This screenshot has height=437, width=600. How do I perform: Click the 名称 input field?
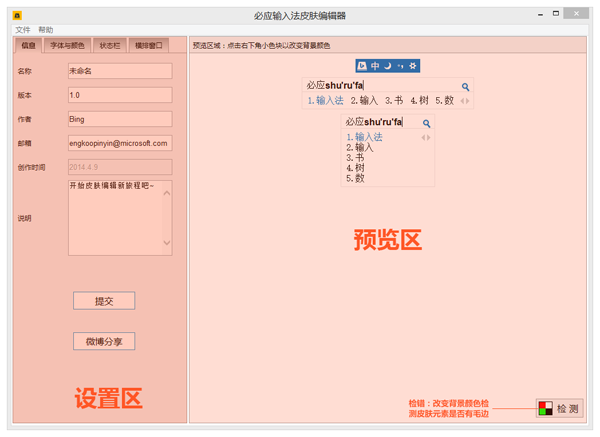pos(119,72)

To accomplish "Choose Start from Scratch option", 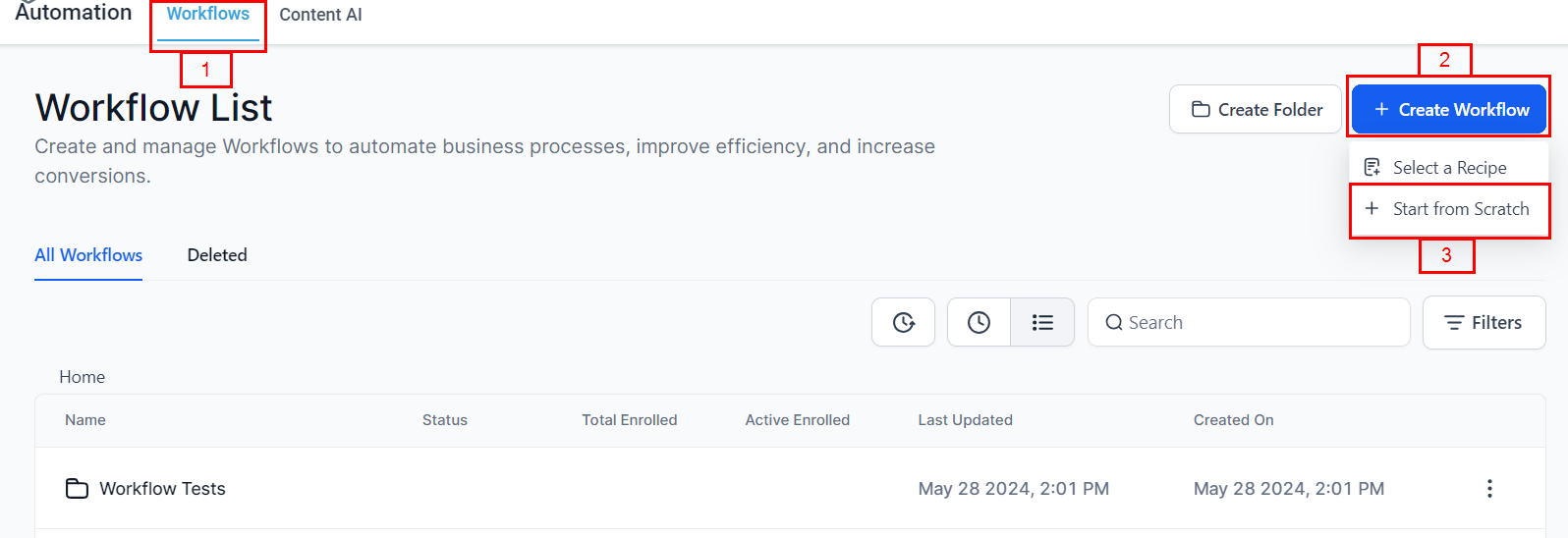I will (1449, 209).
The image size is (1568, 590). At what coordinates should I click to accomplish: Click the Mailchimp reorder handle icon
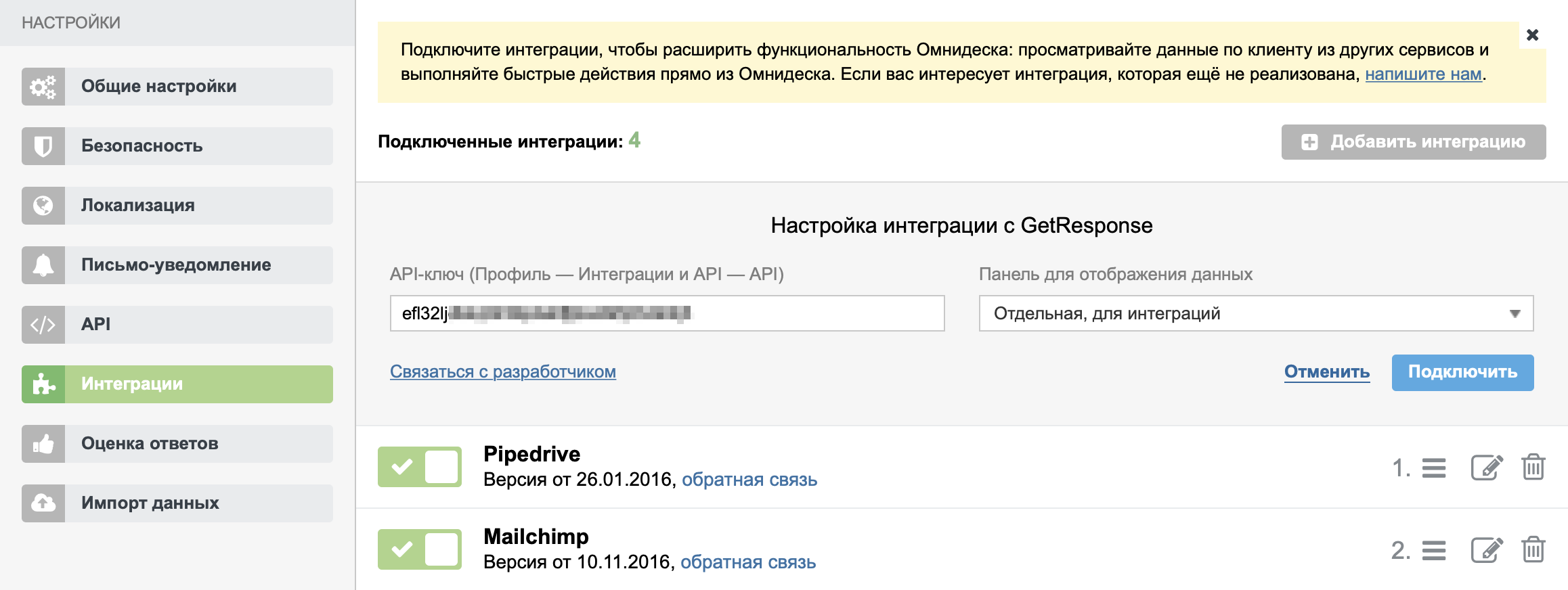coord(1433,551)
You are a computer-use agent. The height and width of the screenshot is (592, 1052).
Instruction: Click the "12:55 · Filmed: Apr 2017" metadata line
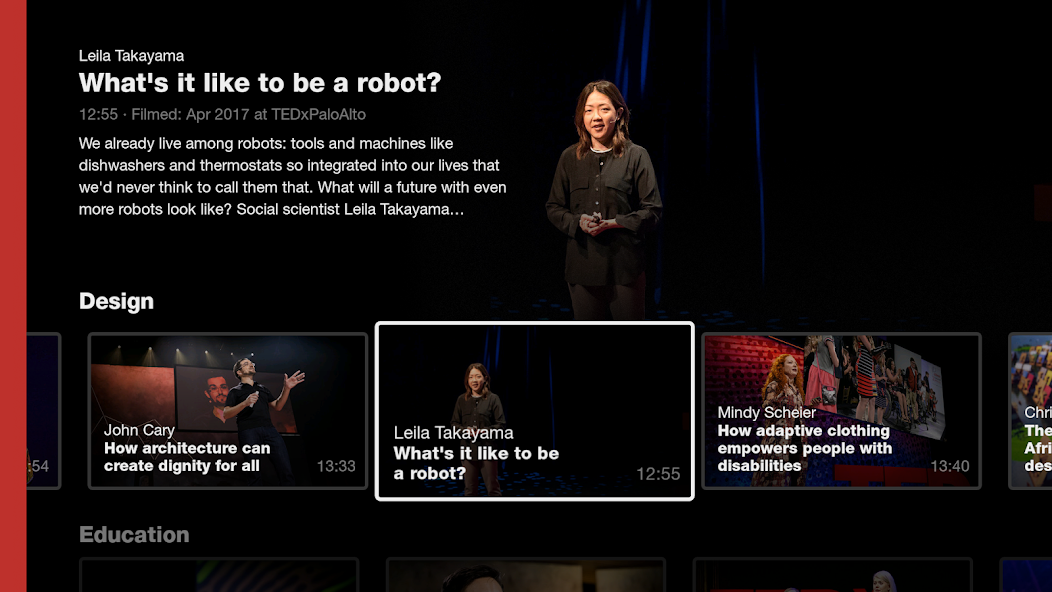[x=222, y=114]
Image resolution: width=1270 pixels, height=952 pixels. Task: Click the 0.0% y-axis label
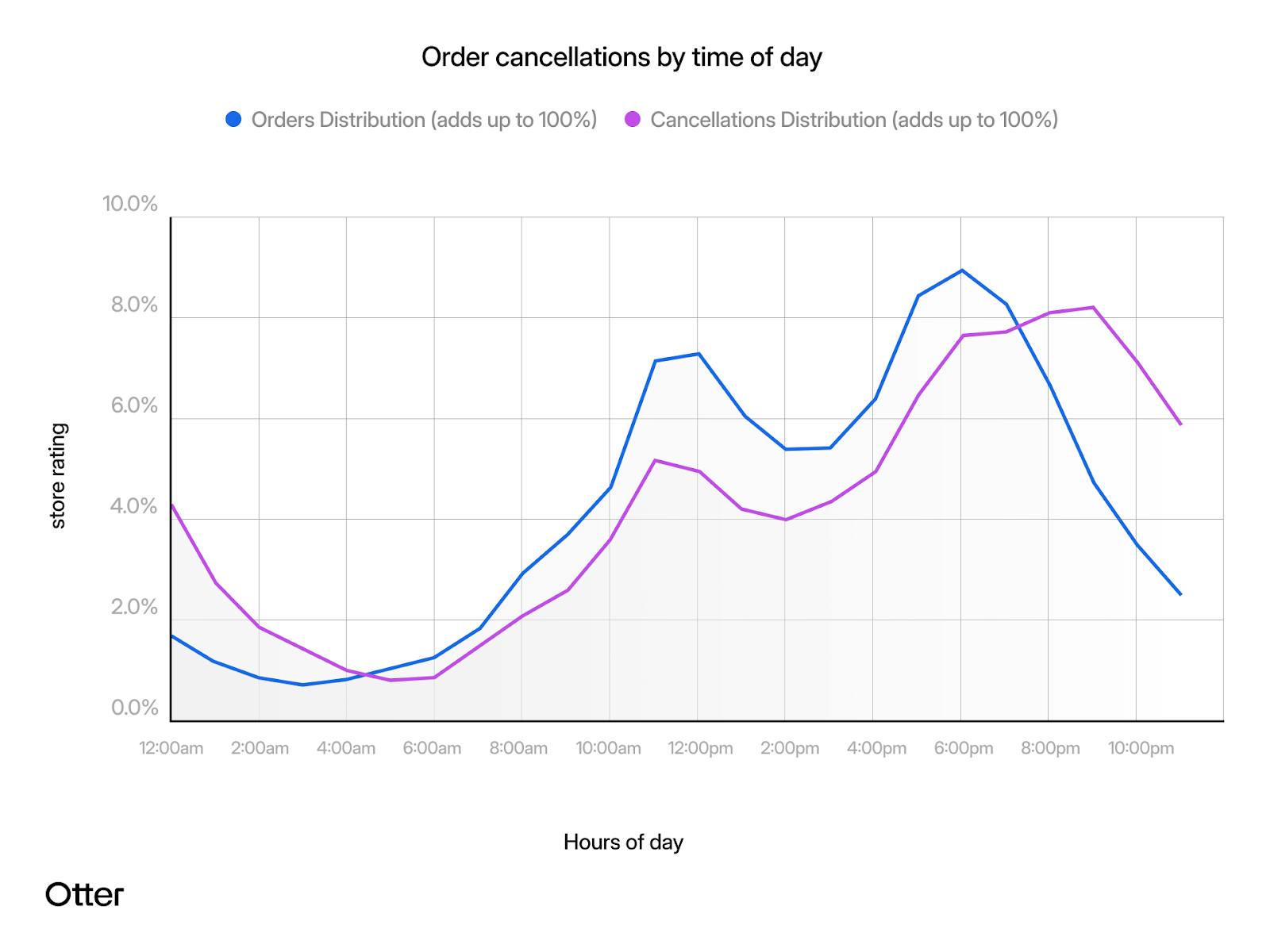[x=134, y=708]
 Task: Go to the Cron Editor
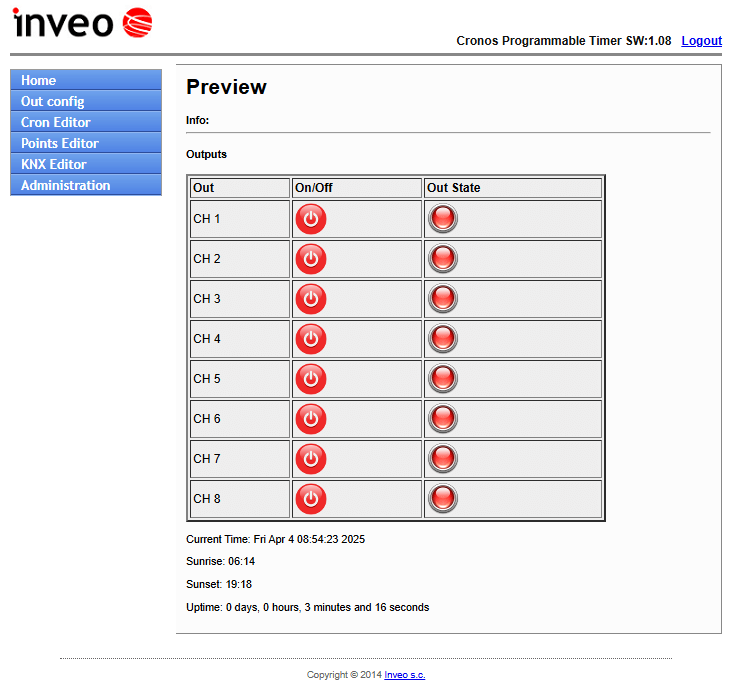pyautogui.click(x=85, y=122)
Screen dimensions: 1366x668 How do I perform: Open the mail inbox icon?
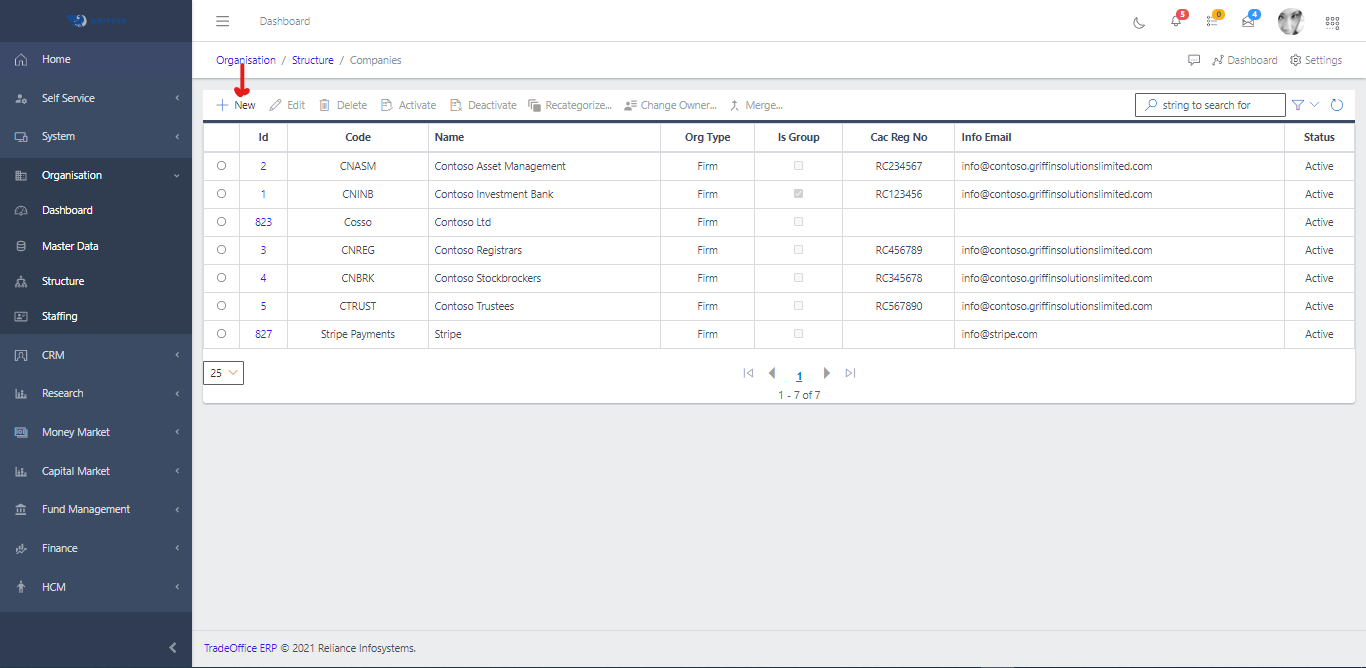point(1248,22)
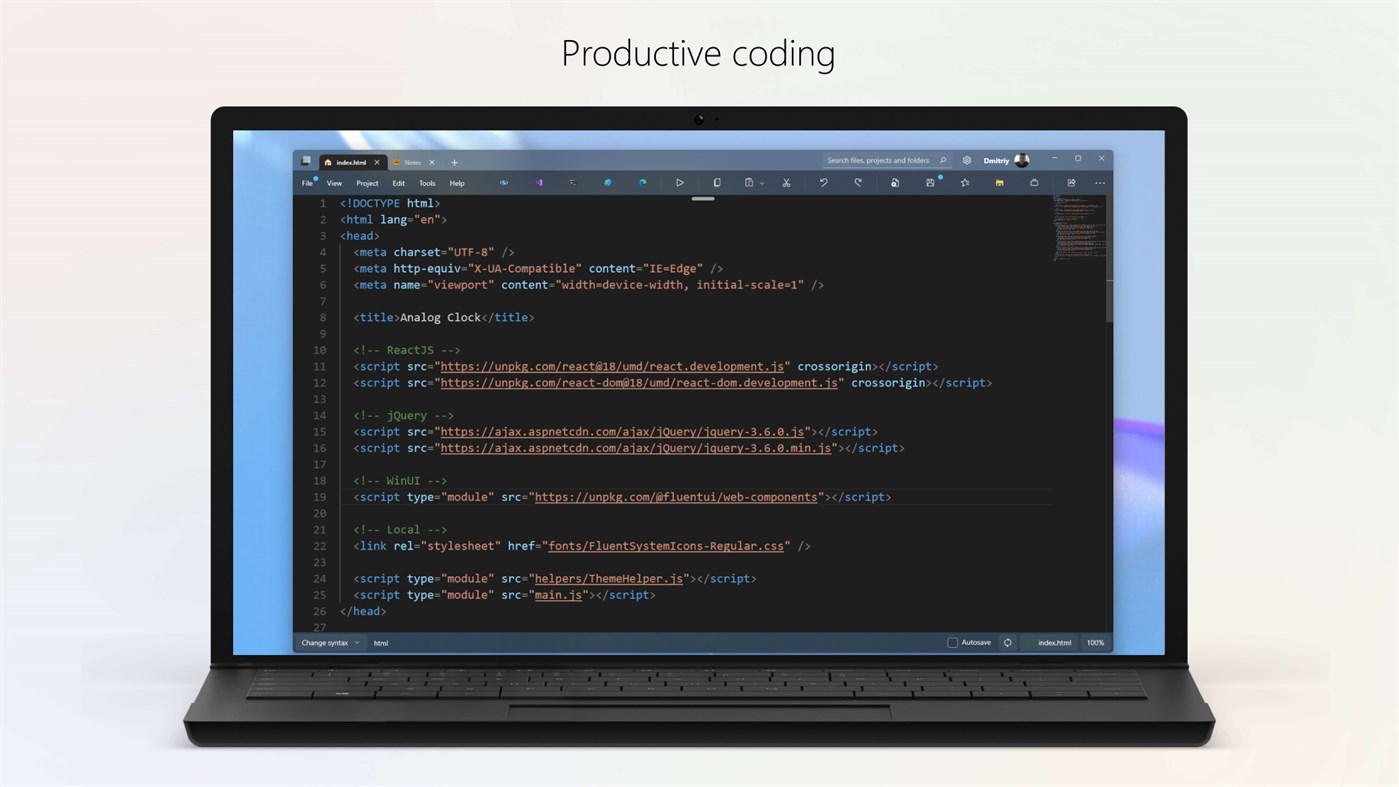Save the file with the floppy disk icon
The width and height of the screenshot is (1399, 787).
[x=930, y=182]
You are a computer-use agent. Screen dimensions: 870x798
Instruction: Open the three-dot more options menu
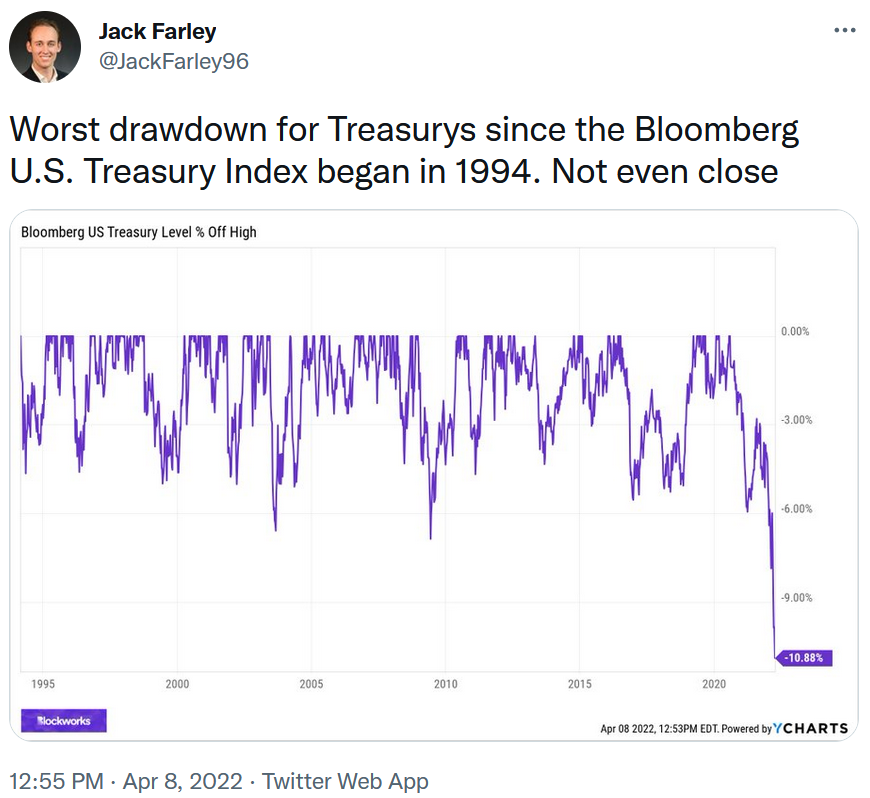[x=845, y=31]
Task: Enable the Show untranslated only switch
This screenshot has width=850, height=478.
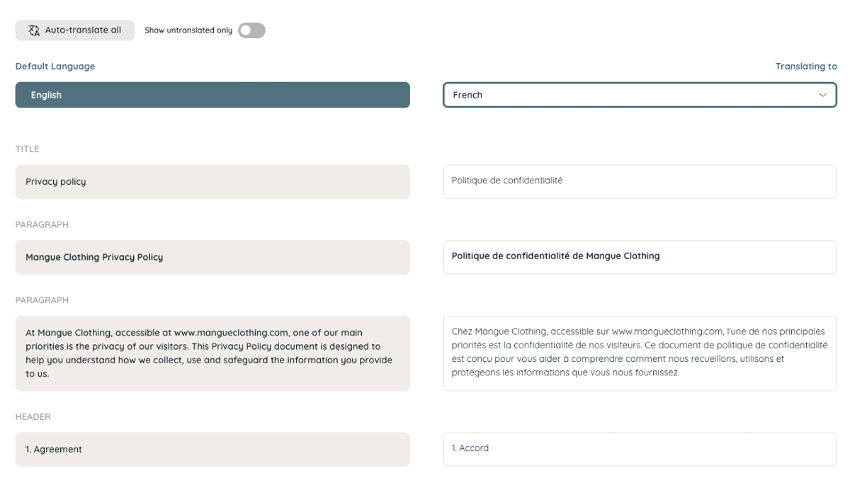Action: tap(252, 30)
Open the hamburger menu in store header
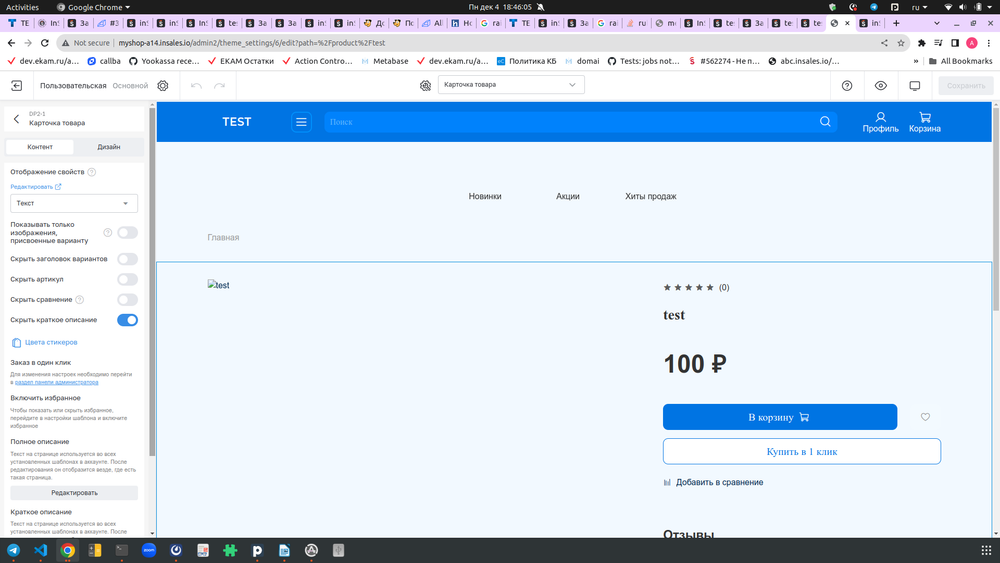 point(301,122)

------------------------------------------------------------------------

* The problem
Quote precisely the lines of the data from the line containing "Screen dimensions: 1366x668" through its final line, both included, excluding pictures.

* Solution for this exercise
Screen dimensions: 1366x668 How do I perform: Open the mail inbox icon?
point(1248,22)
Save the file with the floppy disk icon
The width and height of the screenshot is (1399, 787).
[x=930, y=182]
You are a computer-use agent. Screen dimensions: 870x798
Instruction: Open the three-dot more options menu
[x=845, y=31]
Task: Enable the Show untranslated only switch
This screenshot has width=850, height=478.
Action: tap(252, 30)
Open the hamburger menu in store header
 point(301,122)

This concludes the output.